24. Adieux et retrouvailles

Là ! Cette fois-ci, c’est la bonne ! Un petit frémissement ! Vers le haut, petite lèvre, vers le haut ! Ah non. Raté. May’ké se rend compte que je le dévisage, alors je fais semblant de rien et je fixe l'horizon.

- Et celle du petit singe qui voulait être une table, tu la connais ?

- Abeln, c’est à la Tour que t’as appris des blagues aussi débiles ?

- Euh... Oui.

Depuis quelques jours, je me suis lancé le défi de faire sourire May’ké, mais c’est vraiment pas facile. A croire que sa bouche n’a plus aucun muscle ! Comment il fait pour parler !?

- Je croyais que dans la Tour, vous aviez pas le droit sourire... il demande.

- Nan mais ça c’est les vieux qui suivent cette règle pourrie, on peut pas empêcher toute une population de sourire...

Un silence s’installe entre nous et je sais bien que ce n’est pas May’ké qui le brisera. Je m’allonge au coin du feu, désespéré.

- Mais May’ké, souris, un peu ! T’as l’air vraiment trop triste, tu me fais trop de peine !

- Mais je souris déjà, c’est juste que tu me regardes jamais au bon moment.

- Ouais, c’est ça, c’est ça, je te crois trop.
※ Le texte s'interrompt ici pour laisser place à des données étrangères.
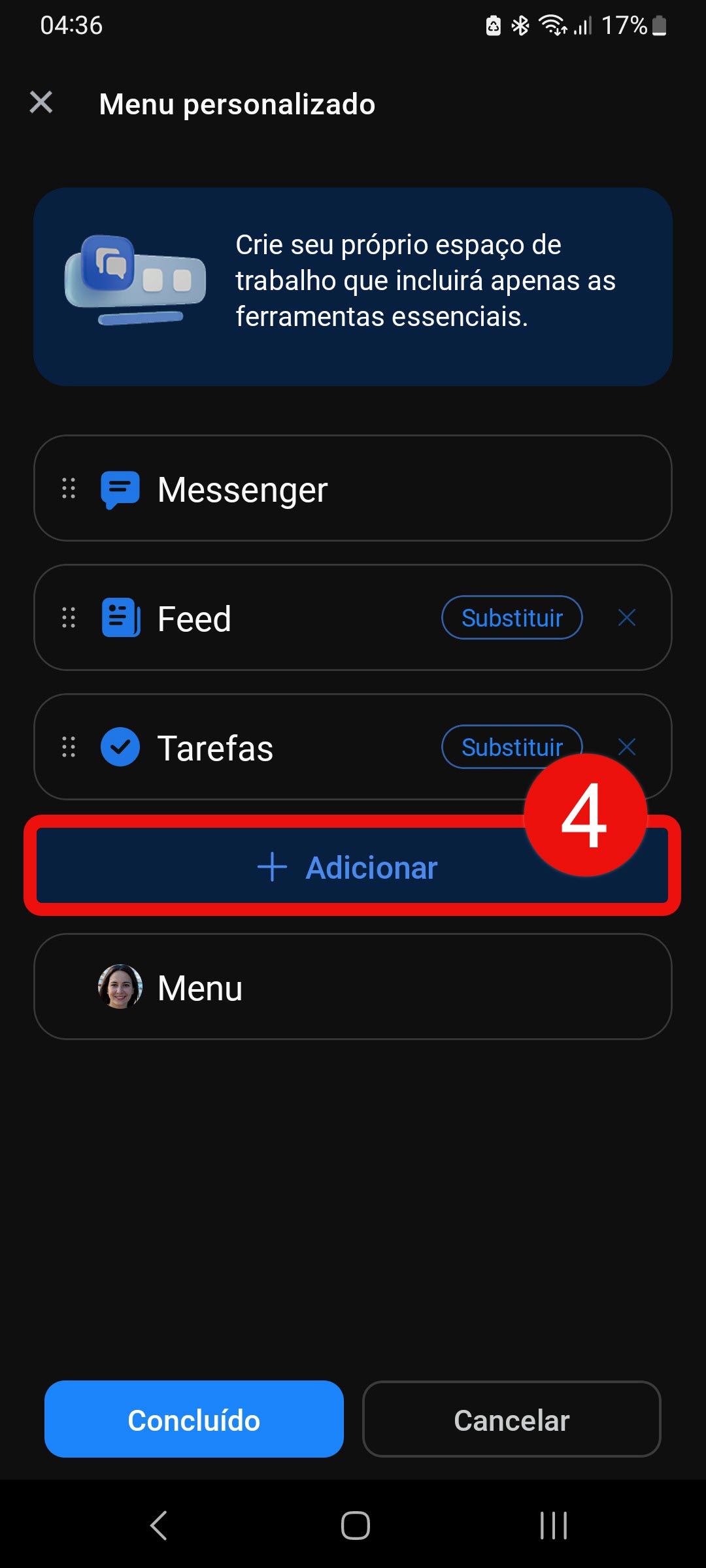Select the Messenger menu item

[353, 489]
Je repousse mon défi à demain et je contemple les étoiles au-dessus de moi. J’aime beaucoup quand on passe la nuit au sommet des bâtiments, je peux admirer le ciel à ma guise. En plus, May’ké a activé la fonderie sur laquelle nous sommes installés, pour que la chaleur soit aussi propagée sur le toit. Les petites tuiles métalliques réchauffent mon corps, c’est très agréable, surtout en plein hiver. Je ne sais pas comment May’ké fait pour résister à la tentation de s’y allonger, lui il reste en tailleur toute la nuit pour bricoler. Parfois, je me demande si c’est vraiment un humain. Il mange pas, il dort pas, il a jamais froid... Avouez que c’est étrange... Mais j’ose pas lui demander qu'est-ce qu'il est réellement, j’ai peur que ça le rende encore plus triste. Par contre, je peux tenter d'en apprendre plus sur son identité...

- May’ké ?

- Hmm ?

- T’es qui, en vrai ? Est-ce que t’étais le maire du quartier ? Ça expliquerait que tu y sois autant attaché...

- J’avais vingt ans, tu penses vraiment que je pouvais être maire ?

- Ah non, c’est vrai.

- J’étais rien du tout, crois-moi.

- Je te crois pas.

- Ok, il répond.

- Comment ça «Ok» ? Si tu veux que je te croie, prouve le moi et raconte moi qui t’étais !

- T’es prêt ?

Je m’apprête à lui demander pourquoi je devrais être prêt, mais lorsqu’il ouvre la bouche, je fais une tête ahurie. Après deux ans, il a enfin décidé de me dire qui il est. Je m'attends à ce qu'il refuse au dernier moment, m'avouant que c'était une blague, mais non. Il commence à raconter.

 

 

C’est à Arkeide que tout a commencé et c’est là que tout finira.

Tout.

C’est en printomne qu’est arrivé le tout début de la rébellion. Lorsqu’un jeune homme d’Arkeide du nom de Maylinke a voyagé aux quatre coins du monde pour revenir complètement changé.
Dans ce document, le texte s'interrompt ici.